Transcribe every record verbatim.

——

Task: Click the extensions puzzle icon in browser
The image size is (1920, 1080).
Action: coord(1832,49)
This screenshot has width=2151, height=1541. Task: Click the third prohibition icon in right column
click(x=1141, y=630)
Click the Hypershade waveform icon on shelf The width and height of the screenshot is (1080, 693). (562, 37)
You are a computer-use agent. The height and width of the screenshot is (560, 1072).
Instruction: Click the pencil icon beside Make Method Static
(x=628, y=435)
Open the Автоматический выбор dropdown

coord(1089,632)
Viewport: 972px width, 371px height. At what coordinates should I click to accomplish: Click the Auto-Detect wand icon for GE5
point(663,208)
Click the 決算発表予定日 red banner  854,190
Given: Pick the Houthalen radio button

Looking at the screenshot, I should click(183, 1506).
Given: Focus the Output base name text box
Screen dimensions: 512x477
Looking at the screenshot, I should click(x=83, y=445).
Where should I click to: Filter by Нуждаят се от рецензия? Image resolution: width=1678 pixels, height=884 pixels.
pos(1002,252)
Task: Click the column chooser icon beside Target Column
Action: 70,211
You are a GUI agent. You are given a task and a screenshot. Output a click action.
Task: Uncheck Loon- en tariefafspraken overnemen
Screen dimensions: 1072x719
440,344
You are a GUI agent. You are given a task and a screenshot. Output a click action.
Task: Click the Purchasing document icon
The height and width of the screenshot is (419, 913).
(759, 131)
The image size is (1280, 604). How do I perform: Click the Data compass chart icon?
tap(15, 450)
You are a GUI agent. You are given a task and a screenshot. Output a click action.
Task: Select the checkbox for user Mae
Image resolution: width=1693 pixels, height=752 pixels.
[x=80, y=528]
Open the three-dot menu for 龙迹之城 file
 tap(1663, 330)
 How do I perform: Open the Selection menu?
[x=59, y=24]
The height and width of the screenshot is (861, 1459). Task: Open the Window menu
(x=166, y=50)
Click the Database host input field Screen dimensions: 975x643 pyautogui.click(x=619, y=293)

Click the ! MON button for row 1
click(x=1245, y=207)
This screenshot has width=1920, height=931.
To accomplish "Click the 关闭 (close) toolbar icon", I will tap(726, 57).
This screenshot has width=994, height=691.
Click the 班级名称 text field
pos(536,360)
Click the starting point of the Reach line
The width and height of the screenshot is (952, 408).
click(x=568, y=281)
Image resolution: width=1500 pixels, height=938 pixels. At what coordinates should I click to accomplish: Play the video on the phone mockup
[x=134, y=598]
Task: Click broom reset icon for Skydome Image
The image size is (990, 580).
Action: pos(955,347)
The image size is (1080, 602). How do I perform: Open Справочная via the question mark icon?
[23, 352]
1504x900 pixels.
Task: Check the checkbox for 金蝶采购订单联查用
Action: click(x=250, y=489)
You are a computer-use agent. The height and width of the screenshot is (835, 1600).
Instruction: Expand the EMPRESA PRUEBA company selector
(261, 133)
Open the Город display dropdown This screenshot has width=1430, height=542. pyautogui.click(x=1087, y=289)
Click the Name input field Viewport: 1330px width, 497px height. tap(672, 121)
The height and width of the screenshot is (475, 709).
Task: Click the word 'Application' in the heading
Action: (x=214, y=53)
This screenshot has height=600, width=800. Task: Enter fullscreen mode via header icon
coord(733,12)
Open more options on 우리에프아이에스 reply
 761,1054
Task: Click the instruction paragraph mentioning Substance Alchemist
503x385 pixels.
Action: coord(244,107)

——

## Final answer
Task: Click the extensions puzzle icon in browser
The image size is (1920, 1080).
Action: coord(1832,49)
This screenshot has width=2151, height=1541. Task: Click the third prohibition icon in right column
click(x=1141, y=630)
Click the Hypershade waveform icon on shelf The width and height of the screenshot is (1080, 693). (562, 37)
You are a computer-use agent. The height and width of the screenshot is (560, 1072).
Instruction: Click the pencil icon beside Make Method Static
(x=628, y=435)
Open the Автоматический выбор dropdown

coord(1089,632)
Viewport: 972px width, 371px height. At what coordinates should I click to accomplish: Click the Auto-Detect wand icon for GE5
point(663,208)
Click the 決算発表予定日 red banner  854,190
Given: Pick the Houthalen radio button

Looking at the screenshot, I should click(183, 1506).
Given: Focus the Output base name text box
Screen dimensions: 512x477
Looking at the screenshot, I should click(x=83, y=445).
Where should I click to: Filter by Нуждаят се от рецензия? Image resolution: width=1678 pixels, height=884 pixels.
pos(1002,252)
Task: Click the column chooser icon beside Target Column
Action: 70,211
You are a GUI agent. You are given a task and a screenshot. Output a click action.
Task: Uncheck Loon- en tariefafspraken overnemen
Screen dimensions: 1072x719
440,344
You are a GUI agent. You are given a task and a screenshot. Output a click action.
Task: Click the Purchasing document icon
The height and width of the screenshot is (419, 913).
(759, 131)
The image size is (1280, 604). How do I perform: Click the Data compass chart icon?
tap(15, 450)
You are a GUI agent. You are given a task and a screenshot. Output a click action.
Task: Select the checkbox for user Mae
Image resolution: width=1693 pixels, height=752 pixels.
[x=80, y=528]
Open the three-dot menu for 龙迹之城 file
 tap(1663, 330)
 How do I perform: Open the Selection menu?
[x=59, y=24]
The height and width of the screenshot is (861, 1459). Task: Open the Window menu
(x=166, y=50)
Click the Database host input field Screen dimensions: 975x643 pyautogui.click(x=619, y=293)

Click the ! MON button for row 1
click(x=1245, y=207)
This screenshot has width=1920, height=931.
To accomplish "Click the 关闭 (close) toolbar icon", I will tap(726, 57).
This screenshot has width=994, height=691.
Click the 班级名称 text field
pos(536,360)
Click the starting point of the Reach line
The width and height of the screenshot is (952, 408).
click(x=568, y=281)
Image resolution: width=1500 pixels, height=938 pixels. At what coordinates should I click to accomplish: Play the video on the phone mockup
[x=134, y=598]
Task: Click broom reset icon for Skydome Image
The image size is (990, 580).
Action: pos(955,347)
The image size is (1080, 602). How do I perform: Open Справочная via the question mark icon?
[23, 352]
1504x900 pixels.
Task: Check the checkbox for 金蝶采购订单联查用
Action: click(x=250, y=489)
You are a computer-use agent. The height and width of the screenshot is (835, 1600).
Instruction: Expand the EMPRESA PRUEBA company selector
(261, 133)
Open the Город display dropdown This screenshot has width=1430, height=542. pyautogui.click(x=1087, y=289)
Click the Name input field Viewport: 1330px width, 497px height. tap(672, 121)
The height and width of the screenshot is (475, 709).
Task: Click the word 'Application' in the heading
Action: (x=214, y=53)
This screenshot has height=600, width=800. Task: Enter fullscreen mode via header icon
coord(733,12)
Open more options on 우리에프아이에스 reply
 761,1054
Task: Click the instruction paragraph mentioning Substance Alchemist
503x385 pixels.
Action: coord(244,107)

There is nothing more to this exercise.